## TEXT PASSAGE

******

Arthur Koestler in 1948
Born Kösztler Artúr
5 September 1905
Budapest
Died 1 March 1983
London
Occupation Novelist, Essayist, Journalist
Nationality Hungarian, British
Ethnicity Jewish/Hungarian
Citizenship Naturalized British subject
Writing period 1934-1983
Subjects Fiction, Autobiography, Politics, Philosophy, Psychology, Parapsychology, Science
Notable work(s) Darkness at Noon
Notable award(s) Sonning Prize (1968)
CBE (1972)
Spouse(s) Dorothy Ascher (1935–50), Mamaine Paget (1950–52),
Cynthia Jefferies[1] (1965–83)
Children Christine Graetz (b. 13 April 1955)

Arthur Koestler CBE (5 September 1905, Budapest – 1 March 1983, London) was a prolific writer of essays, novels and autobiographies.

He was born into a Hungarian Jewish family in Budapest but, apart from his early school years, was educated in Austria. His early career was in journalism. In 1931 he joined the Communist Party of Germany but, disillusioned, he resigned from it in 1938 and in 1940 published a devastating anti-Communist novel, Darkness at Noon, which propelled him to instant international fame.

Over the next forty-three years he espoused many causes, wrote novels and biographies, and numerous essays. In 1968 he was awarded the prestigious and valuable Sonning Prize "For outstanding contribution to European culture", and in 1972 he was made a "Commander of the British Empire" (CBE).

In 1976 he was diagnosed with Parkinson's disease and three years later with leukaemia in its terminal stages.[2] He committed suicide in 1983 in London.

******

## SUPPLIED RECORDS

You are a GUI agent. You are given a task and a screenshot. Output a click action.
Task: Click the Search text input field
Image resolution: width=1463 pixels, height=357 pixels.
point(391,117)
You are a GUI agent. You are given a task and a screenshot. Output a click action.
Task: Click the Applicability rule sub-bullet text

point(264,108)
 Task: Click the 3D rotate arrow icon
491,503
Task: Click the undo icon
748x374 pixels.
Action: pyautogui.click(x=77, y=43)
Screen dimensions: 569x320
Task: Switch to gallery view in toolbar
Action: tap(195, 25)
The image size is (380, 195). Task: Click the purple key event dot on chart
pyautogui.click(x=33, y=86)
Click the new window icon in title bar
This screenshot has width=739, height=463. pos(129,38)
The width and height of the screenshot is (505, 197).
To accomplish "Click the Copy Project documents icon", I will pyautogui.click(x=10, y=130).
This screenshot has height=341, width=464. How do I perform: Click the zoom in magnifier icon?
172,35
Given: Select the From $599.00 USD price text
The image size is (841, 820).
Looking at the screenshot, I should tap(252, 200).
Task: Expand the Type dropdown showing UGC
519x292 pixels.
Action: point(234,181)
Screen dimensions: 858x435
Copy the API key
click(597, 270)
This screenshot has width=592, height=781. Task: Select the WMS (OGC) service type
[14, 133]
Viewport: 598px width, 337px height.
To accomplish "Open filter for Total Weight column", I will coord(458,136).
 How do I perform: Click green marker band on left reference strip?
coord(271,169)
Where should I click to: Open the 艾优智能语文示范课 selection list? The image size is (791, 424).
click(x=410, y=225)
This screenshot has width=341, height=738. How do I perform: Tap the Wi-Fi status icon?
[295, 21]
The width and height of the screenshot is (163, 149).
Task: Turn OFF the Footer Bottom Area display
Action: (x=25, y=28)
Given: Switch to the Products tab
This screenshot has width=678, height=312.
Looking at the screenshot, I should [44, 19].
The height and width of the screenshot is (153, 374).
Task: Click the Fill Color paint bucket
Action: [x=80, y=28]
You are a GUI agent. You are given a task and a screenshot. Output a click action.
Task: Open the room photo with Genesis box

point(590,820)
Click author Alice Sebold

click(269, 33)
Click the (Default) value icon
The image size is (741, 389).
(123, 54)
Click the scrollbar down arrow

******

## WORK ITEM A
Decide whether each statement agrees with the text on Arthur Koestler, answering yes or no and quoting the exact words from the text that settle it: (i) Koestler joined the Communist Party of Germany in 1931. (ii) Koestler received all of his education in Hungary. (iii) Koestler was diagnosed with leukaemia in 1976.
## WORK ITEM B
Please reproduce, word for word, the part of the text on Arthur Koestler that opens with the words containing "Over the next" and closes with "1983 in London.".

## EXERCISE OUTPUT A
(i) Yes: "In 1931 he joined the Communist Party of Germany"
(ii) No: "apart from his early school years, was educated in Austria"
(iii) No: "In 1976 he was diagnosed with Parkinson's disease and three years later with leukaemia in its terminal stages."

## EXERCISE OUTPUT B
Over the next forty-three years he espoused many causes, wrote novels and biographies, and numerous essays. In 1968 he was awarded the prestigious and valuable Sonning Prize "For outstanding contribution to European culture", and in 1972 he was made a "Commander of the British Empire" (CBE).

In 1976 he was diagnosed with Parkinson's disease and three years later with leukaemia in its terminal stages.[2] He committed suicide in 1983 in London.